What to work on → Report, as a single figure, how many lines in the records below include "card".

[Collected data entries]
◇ ◇ ◇

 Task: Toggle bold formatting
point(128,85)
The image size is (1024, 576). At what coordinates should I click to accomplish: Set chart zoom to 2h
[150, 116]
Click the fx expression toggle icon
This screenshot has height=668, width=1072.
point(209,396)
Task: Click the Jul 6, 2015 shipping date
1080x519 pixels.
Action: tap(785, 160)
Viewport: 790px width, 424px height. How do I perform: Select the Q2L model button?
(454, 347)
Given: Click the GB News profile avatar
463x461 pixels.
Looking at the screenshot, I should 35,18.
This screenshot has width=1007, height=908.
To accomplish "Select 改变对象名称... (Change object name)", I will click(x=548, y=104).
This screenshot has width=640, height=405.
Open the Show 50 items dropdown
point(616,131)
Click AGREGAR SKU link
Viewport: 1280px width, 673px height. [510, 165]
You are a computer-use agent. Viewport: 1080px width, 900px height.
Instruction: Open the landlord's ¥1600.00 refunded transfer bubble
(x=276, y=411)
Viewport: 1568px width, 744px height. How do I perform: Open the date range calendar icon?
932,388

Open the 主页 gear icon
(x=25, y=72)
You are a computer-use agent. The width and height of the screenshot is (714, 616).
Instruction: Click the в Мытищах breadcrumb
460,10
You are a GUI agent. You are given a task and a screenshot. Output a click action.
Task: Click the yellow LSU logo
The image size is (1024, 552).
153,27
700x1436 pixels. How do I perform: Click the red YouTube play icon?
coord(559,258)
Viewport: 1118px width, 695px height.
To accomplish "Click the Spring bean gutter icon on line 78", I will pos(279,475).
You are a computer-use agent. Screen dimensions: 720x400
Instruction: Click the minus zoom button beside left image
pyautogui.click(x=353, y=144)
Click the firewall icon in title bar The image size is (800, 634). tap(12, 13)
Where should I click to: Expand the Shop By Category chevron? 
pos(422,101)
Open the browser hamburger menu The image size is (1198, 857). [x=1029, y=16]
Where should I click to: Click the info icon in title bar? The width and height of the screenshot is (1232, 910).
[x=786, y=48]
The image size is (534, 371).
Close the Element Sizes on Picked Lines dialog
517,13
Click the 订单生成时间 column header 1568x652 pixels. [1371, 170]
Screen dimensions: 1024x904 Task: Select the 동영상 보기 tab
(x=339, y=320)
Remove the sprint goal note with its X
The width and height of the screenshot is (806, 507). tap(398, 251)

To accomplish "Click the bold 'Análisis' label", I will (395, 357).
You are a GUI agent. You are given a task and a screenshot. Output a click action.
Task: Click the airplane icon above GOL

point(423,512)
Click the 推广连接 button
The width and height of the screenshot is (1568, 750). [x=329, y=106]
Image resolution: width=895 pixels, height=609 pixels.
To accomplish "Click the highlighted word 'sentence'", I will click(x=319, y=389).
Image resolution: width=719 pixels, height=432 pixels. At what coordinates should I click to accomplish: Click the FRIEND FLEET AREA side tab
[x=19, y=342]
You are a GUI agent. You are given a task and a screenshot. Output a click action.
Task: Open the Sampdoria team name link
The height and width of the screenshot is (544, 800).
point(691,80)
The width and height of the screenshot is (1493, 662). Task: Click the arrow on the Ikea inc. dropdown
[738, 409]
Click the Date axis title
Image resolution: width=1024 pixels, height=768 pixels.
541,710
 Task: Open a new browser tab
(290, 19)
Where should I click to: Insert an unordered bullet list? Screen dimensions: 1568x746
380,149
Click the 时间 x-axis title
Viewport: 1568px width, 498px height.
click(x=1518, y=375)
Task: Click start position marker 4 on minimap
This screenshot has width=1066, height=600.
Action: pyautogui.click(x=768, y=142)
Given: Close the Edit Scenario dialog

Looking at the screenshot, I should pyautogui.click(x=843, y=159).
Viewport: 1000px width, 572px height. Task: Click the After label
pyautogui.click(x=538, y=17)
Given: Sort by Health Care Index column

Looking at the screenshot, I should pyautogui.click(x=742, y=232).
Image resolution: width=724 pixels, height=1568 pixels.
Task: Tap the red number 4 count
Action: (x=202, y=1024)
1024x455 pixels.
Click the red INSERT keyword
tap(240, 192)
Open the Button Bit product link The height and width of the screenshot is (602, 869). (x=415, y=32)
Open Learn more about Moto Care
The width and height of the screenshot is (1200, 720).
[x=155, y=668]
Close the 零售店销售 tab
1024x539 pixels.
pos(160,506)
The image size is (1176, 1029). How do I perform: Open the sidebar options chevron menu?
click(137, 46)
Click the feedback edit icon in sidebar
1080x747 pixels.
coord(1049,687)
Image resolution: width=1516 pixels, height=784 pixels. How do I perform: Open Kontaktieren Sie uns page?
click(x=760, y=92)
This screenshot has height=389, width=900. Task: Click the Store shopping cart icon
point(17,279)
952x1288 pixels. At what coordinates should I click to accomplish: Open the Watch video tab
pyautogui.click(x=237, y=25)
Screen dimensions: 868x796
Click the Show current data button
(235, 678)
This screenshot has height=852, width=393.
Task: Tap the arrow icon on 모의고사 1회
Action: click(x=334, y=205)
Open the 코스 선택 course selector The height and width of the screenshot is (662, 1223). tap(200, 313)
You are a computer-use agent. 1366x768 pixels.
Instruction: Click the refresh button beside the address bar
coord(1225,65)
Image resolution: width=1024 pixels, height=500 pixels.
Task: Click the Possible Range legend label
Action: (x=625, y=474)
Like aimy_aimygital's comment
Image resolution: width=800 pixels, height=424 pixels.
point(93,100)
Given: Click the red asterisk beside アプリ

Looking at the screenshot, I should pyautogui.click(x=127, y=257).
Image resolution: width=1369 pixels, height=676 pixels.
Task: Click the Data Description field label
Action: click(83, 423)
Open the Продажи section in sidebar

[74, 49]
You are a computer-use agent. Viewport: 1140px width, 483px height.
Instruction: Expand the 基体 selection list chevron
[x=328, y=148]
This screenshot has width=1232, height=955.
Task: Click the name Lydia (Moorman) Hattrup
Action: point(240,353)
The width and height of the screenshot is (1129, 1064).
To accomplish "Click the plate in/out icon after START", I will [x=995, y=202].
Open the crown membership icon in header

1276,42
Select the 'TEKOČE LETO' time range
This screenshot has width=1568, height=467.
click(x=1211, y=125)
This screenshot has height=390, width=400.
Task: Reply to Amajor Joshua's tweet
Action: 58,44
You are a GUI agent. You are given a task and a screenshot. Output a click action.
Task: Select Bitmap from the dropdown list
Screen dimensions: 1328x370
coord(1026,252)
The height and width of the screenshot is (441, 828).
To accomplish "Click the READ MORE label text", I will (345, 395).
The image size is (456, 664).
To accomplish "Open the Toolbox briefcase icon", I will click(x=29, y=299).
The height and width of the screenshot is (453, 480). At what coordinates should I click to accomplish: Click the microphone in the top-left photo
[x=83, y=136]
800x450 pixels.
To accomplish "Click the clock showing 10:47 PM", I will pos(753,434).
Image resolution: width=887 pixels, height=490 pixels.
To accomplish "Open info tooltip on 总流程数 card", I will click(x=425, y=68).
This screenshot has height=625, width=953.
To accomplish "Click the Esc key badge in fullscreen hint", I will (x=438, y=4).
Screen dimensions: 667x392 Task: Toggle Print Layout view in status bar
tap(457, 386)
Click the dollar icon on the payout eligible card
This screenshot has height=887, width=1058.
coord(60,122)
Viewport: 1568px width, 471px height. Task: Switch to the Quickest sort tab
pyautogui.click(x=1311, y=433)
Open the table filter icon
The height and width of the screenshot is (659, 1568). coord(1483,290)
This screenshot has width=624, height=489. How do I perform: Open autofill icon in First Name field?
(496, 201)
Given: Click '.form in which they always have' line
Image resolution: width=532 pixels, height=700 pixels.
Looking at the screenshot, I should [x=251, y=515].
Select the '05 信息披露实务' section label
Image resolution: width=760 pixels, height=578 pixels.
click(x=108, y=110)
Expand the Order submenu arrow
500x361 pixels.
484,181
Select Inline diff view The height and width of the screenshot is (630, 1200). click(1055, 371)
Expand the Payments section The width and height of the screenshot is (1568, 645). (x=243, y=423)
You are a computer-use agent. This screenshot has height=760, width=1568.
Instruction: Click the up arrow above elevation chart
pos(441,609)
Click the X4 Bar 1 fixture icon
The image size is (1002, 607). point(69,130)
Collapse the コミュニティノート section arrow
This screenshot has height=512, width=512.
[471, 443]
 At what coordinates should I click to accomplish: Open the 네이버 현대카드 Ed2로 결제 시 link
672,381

◇ ◇ ◇

Output for this exercise → 2